Par OLIVIER LE COUR GRANDMAISON universitaire

Le 18 mars 2003, pour sanctionner les comportements jugés inadmissibles de certains supporters qui avaient sifflé la Marseillaise au cours de deux matches de football - France-Algérie en 2001 et Lorient-Bastia en 2002 -, les députés ont voté des dispositions sanctionnant l’outrage à «l’hymne national» ou au «drapeau tricolore» lors d’une «manifestation organisée ou réglementée par les autorités publiques». Désormais les contrevenants sont passibles d’une amende de 7 500 euros et de six mois d’emprisonnement si les faits commis le sont «en réunion» conformément à l’article 433-5-1 du Code pénal. Pour souligner l’importance de ce texte, les parlementaires l’ont intégré à la loi sur la sécurité intérieure. La préservation de l’honneur des emblèmes du pays exigeait des moyens répressifs nouveaux voire une peine privative de liberté dans les cas supposés les plus graves, ainsi fut fait par une majorité qui pouvait s’enorgueillir de veiller à la défense de la France outragée. Vaste programme, vieux brouet sécuritaire, nationaliste et xénophobe.

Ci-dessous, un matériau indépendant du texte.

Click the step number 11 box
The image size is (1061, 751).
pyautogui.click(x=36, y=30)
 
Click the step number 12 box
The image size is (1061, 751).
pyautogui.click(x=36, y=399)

2 novembre 2009. Les démagogues autoritaires qui sont au pouvoir lancent une vaste consultation sur l’identité nationale, qui est au débat démocratique ce que les tribunaux militaires étaient à la justice : une parodie sinistre placée sous le contrôle constant des représentants de l’Etat. En haut, les services du ministère de l’Immigration dictent les sujets abordés et, sur le site internet mis en place à cette occasion, sous couvert de modération, censurent les messages envoyés par des hommes et des femmes critiques. Admirable. En bas, les «forces vives du pays», comme l’écrit Eric Besson, doivent se réunir sous la direction de préfets aux ordres. Ces mêmes préfets qui, depuis 2005, jouent un rôle essentiel dans la traque des étrangers en situation irrégulière afin de réaliser les objectifs d’expulsions fixés par le ministre compétent, lequel est également chargé de promouvoir l’identité nationale. Ils rêvent de Marseillaise chantée à plein poumon par des citoyens fiers d’être français cependant que le pays serait pavoisé de drapeaux bleu-blanc-rouge puisque tous, en vertu d’une injonction unanimiste et antidémocratique empruntée au Front national - «la France, on l’aime ou on la quitte» -, sont sommés de chérir cette contrée. L’amour exigé d’un côté, des sanctions et des expulsions de l’autre ; deux faces d’une même politique où la seconde est la vérité de la première.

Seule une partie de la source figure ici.